土方の直ぐ後ろ、背中合わせの形で銀時は両手に抱えきれないほどの菓子と共に座っていた。


遡る事数分前


「おーい邪魔すんぜ」
「銀時?!」

思いがけぬ来客に土方は驚愕した。
勿論約束などしていない。むしろ忙しくて連絡も取れないほどだったのが…
何故?

「いやぁジミー君がおやつ余ってるから是非にって」
「……山崎の奴勝手な事しやがって…」

確かに菓子折りなどを貰う機会が多いのに対し隊士等の消費量は少ない。
戸棚の奥に暫く眠らせ結局無駄にしてしまうパターンも珍しくなく、そこで山崎は機転を利かし無駄にならない方法を選んだのだ。

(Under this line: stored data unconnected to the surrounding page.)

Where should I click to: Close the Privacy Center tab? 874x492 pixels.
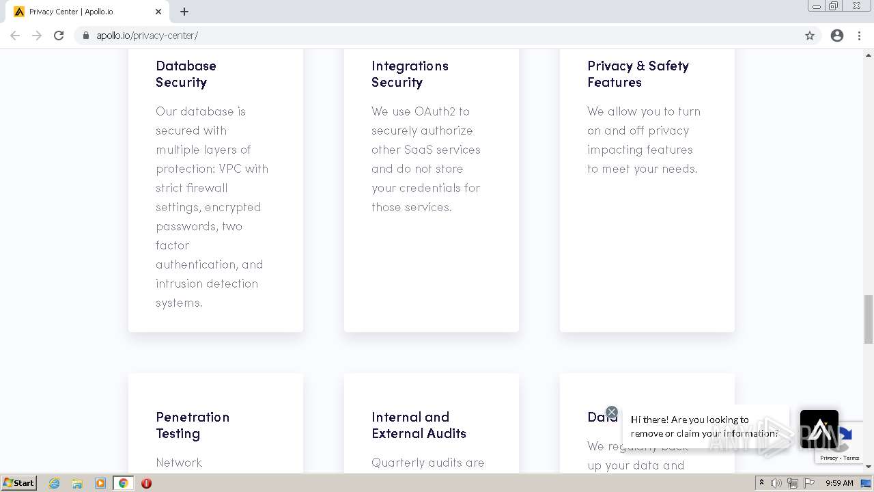[x=158, y=12]
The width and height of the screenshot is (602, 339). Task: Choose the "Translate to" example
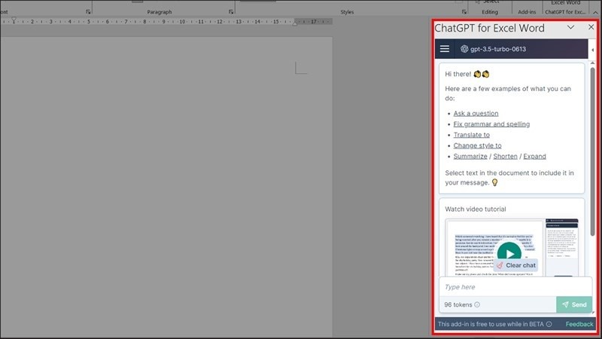[x=471, y=135]
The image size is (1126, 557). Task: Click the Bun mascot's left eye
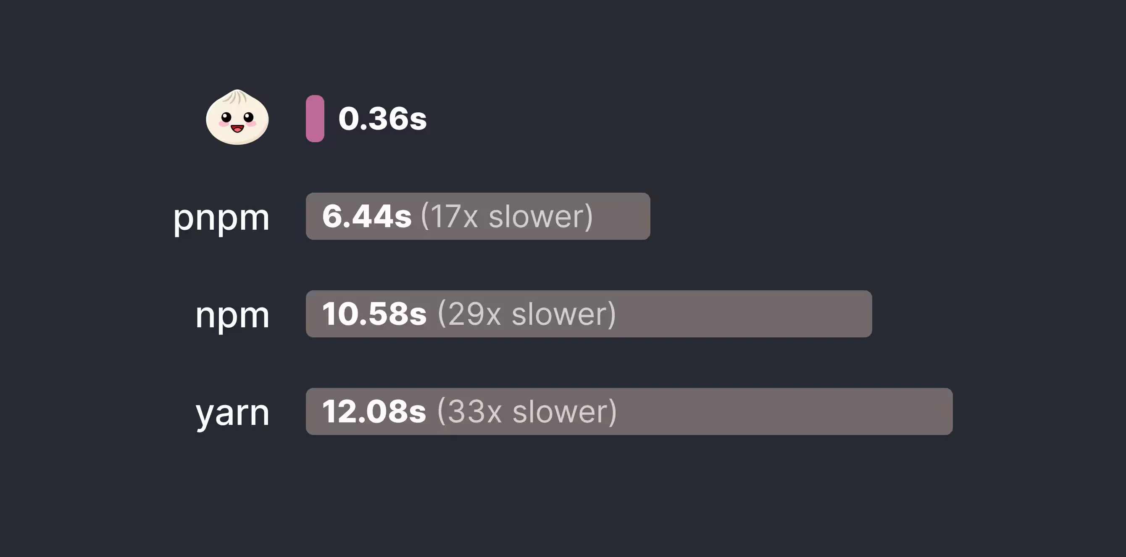pos(226,117)
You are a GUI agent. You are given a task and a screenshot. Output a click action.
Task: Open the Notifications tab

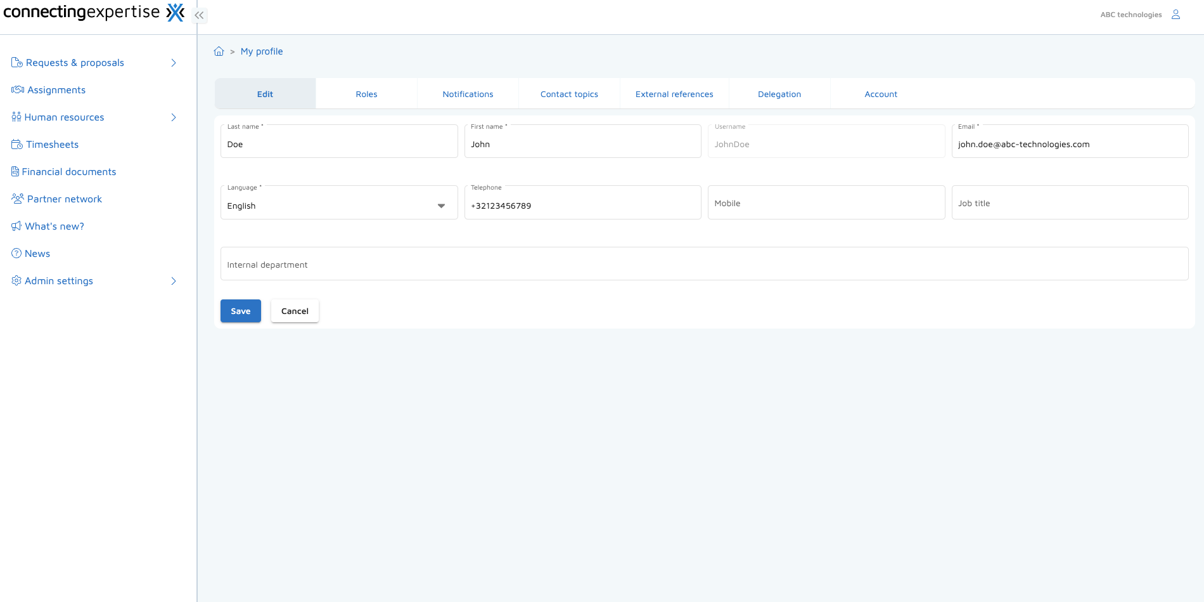click(x=468, y=95)
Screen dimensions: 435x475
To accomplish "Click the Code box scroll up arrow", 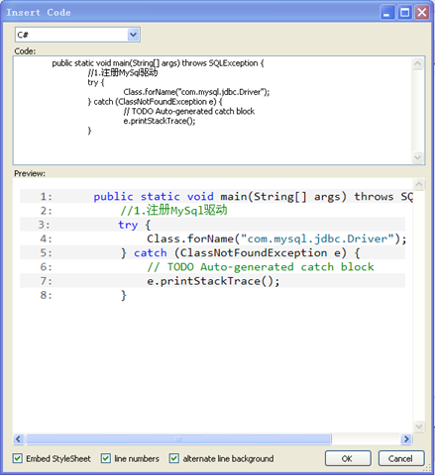I will 417,63.
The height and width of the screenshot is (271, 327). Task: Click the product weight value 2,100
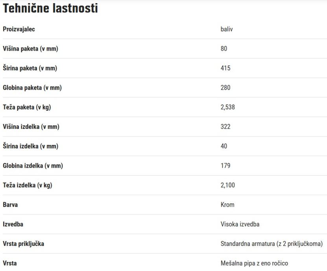tap(228, 185)
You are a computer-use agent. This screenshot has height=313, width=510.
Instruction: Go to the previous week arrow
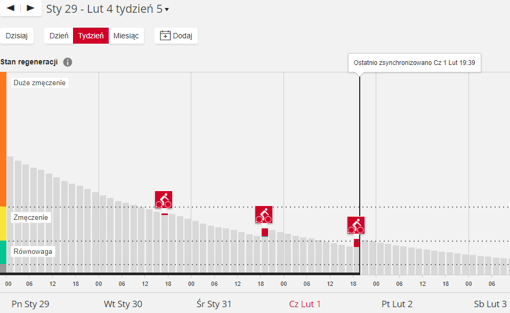pyautogui.click(x=11, y=8)
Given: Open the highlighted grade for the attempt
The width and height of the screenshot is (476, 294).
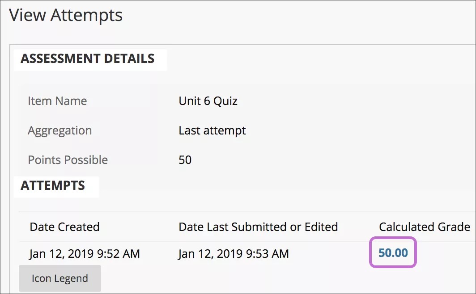Looking at the screenshot, I should [x=392, y=253].
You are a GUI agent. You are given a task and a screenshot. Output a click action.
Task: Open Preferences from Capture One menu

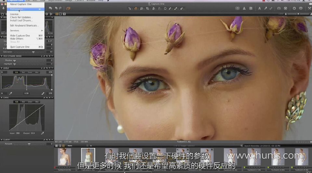(17, 9)
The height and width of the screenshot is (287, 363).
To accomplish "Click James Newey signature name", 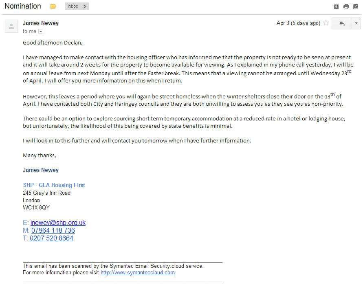I will (x=40, y=170).
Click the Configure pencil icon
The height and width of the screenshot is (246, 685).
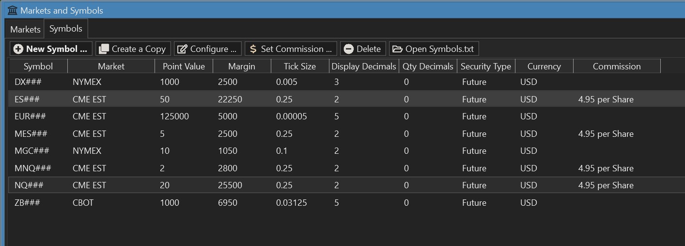click(183, 49)
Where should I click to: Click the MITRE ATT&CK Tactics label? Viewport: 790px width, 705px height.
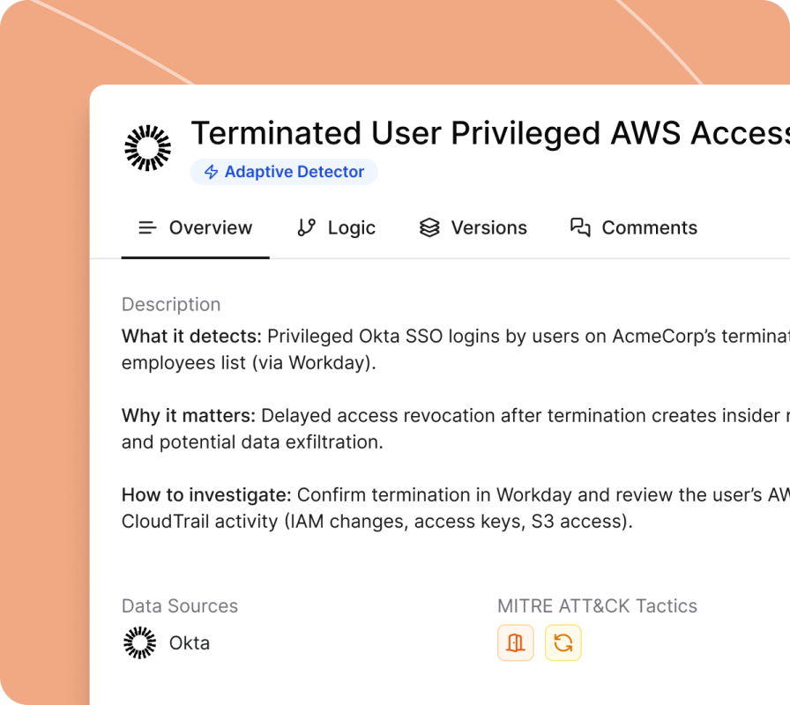point(597,605)
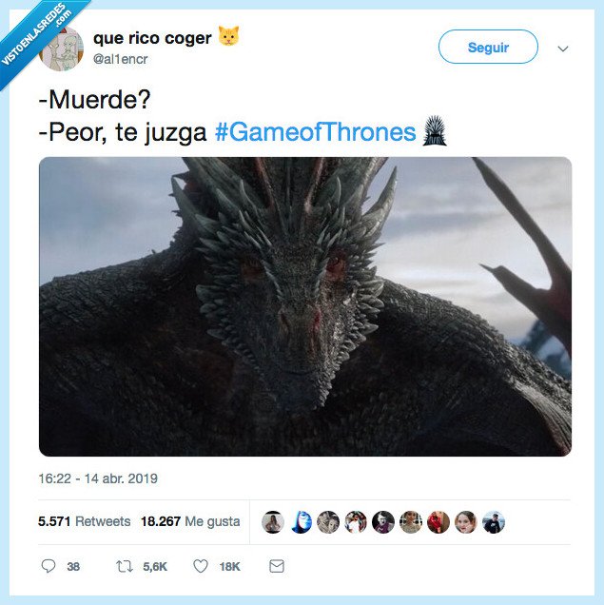Screen dimensions: 604x605
Task: Click the VISTOENLASREDES.com corner banner
Action: (37, 35)
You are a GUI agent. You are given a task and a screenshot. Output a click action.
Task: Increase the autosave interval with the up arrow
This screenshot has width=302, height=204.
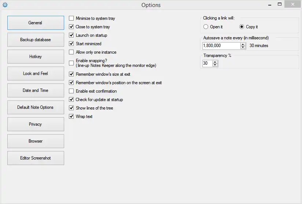click(x=243, y=44)
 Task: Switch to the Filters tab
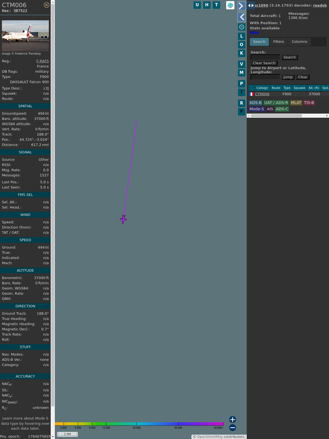point(279,42)
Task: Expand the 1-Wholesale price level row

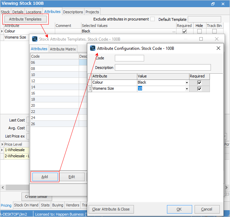Action: [x=2, y=150]
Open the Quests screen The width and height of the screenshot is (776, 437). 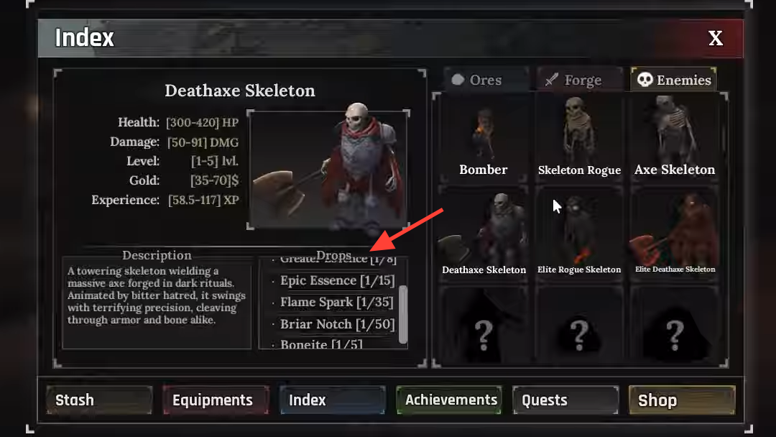566,400
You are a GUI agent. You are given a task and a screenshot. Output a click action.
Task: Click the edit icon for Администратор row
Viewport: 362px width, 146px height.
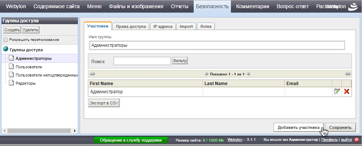337,91
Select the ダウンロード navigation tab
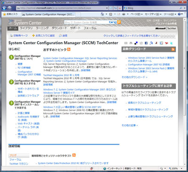This screenshot has height=172, width=188. [x=59, y=28]
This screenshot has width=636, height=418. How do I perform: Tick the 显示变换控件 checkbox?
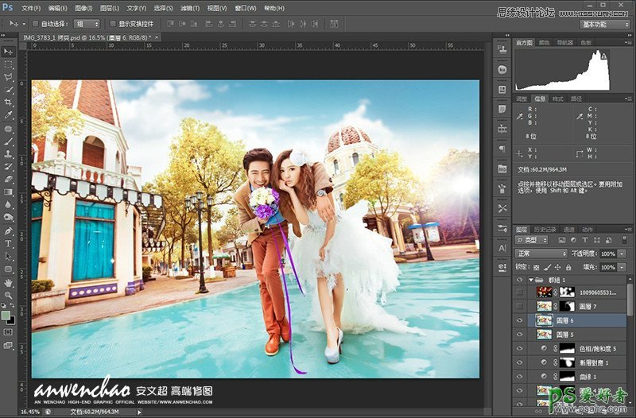coord(112,24)
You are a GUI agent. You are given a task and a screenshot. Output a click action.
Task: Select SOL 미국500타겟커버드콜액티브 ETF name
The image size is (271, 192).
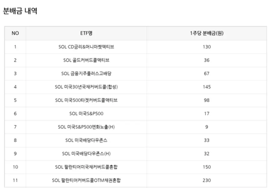click(x=86, y=100)
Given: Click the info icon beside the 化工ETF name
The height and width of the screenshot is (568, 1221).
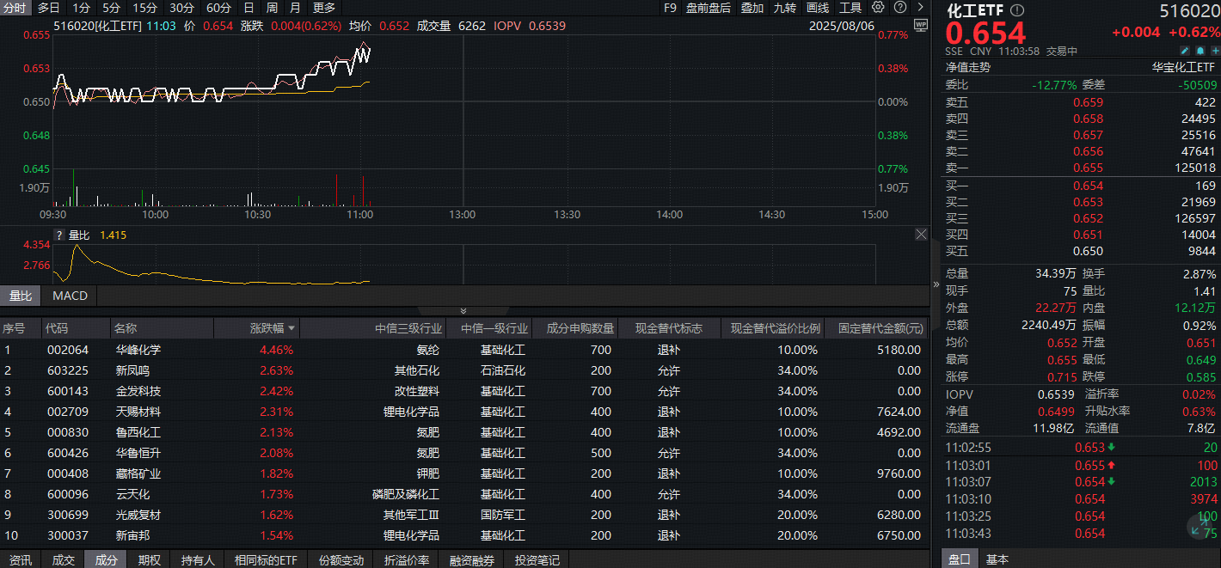Looking at the screenshot, I should coord(1018,10).
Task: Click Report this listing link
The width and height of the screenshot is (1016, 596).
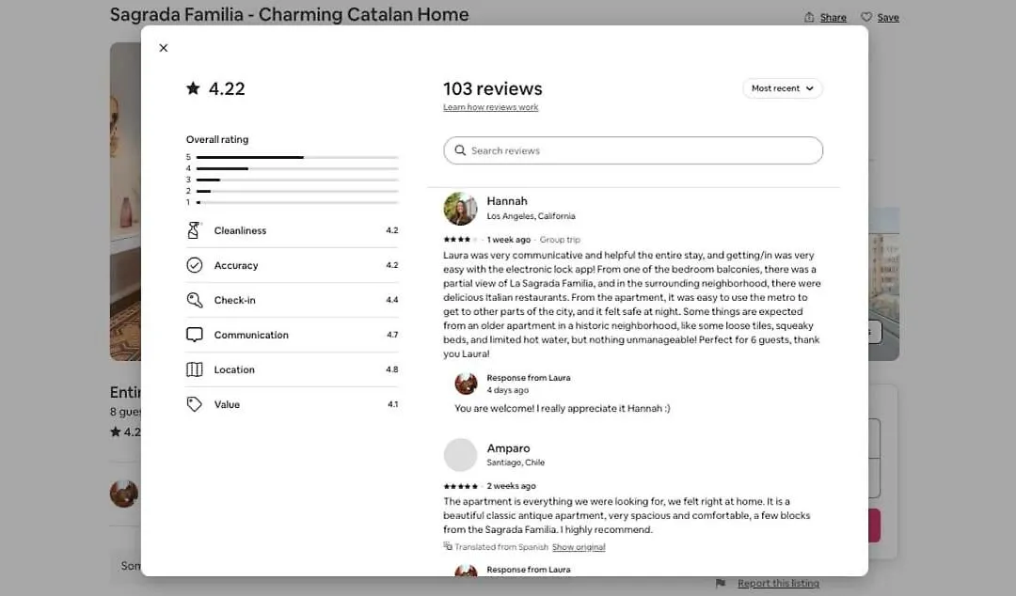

「こんなに甘味があんのに皆食わないなんて、勿体ねぇなー」

次から次へと口に運ぶその背後で

「オイあんま食うんじゃねーぞ、糖尿」

仕事の手は緩めずただ背中にその重さと温もりを感じながら、たとえ無駄だと分かっていても土方は銀時に釘を刺した。



「仕事大変?」
「見ての通りだ」

「頑張れよ」
「ん」

「…俺邪魔?」
「別に」

「じゃあ居てほしい?」


「……若干」

「なにその微妙な感じ」
「いいから黙って食え」

「へいへい」


がさがさ、ごそごそ

もそもそ、もぐもぐ

音を立てながら大量の甘味を綺麗に平らげていく。
背中は触れたまま




暫くして




「はー…食った食った」

ついに甘味の山は綺麗に消滅した。

「…ってまだ仕事終わんねーの?」
「今日は徹夜だ」

「ふーん…じゃ、俺帰るわ」
「…あァ」

「寂しい?」


「……若干」
「でも仕事終わんねんだもんな、しょーがねぇ。頑張れよ副長さん」

「あァ」

そうして背中の熱はそっと離れ、消えた。









「……あ、」

思い出したかのように立ち上がる土方

(漏れるっつの…!)

そして厠へと猛ダッシュ

「はー…」

(アイツが背中にいたからな、)

立ち上がるタイミングを完全に失っていた。
本人はきっと認めないが、ただその触れる相手の熱を手放したくなかっただけの話。


「ふう、」

そして戻った自室は

「…くせェ」

歯が疼くほど甘ったるい匂いが充満していた。


(どんだけ食ったんだよアイツ)

色々な匂いが混じりに混じって吐き気がする。

(…何食ったんだ?)

チョコレート
饅頭
煎餅にプリン
大福も数種類

(幸せそうに悔いやがって、あの糖尿め)

背中に残る感触と耳に残るその声が、鼻をつく甘い香りと共に迫ってくる。

(こんな甘いのよく食うよな)


甘い甘い
銀時の匂い

いつも纏っている


甘い


(ってさっきから何考えてんだ俺、仕事しねェとだろ)

銀時の置き土産、残した甘い香りにすっかり嵌り意識を奪われてしまった。

このままではいけないと土方は解っている。
きっと抑えられなくなって…会いたくて堪らなくなる
若干じゃなくとてつもなく。


(…換気、すっか)

窓を開け新鮮な風を取り込んだ。
それは勢いよく部屋を吹き抜け甘い匂いは次第に薄くなり、火を点けた煙草の匂いに完全にかき消された。


(…あの匂いは程々にしねーとやべェな)


まるで麻薬のように
吸い込めば吸い込むほど体は毒され夢中になる。


抑えても

抑えても

止められない


甘い

甘い


銀時の跡



それが


欲しくて堪らない。



残り香は腹八分目



終わり



桐生院まこと様
お題ありがとうございます!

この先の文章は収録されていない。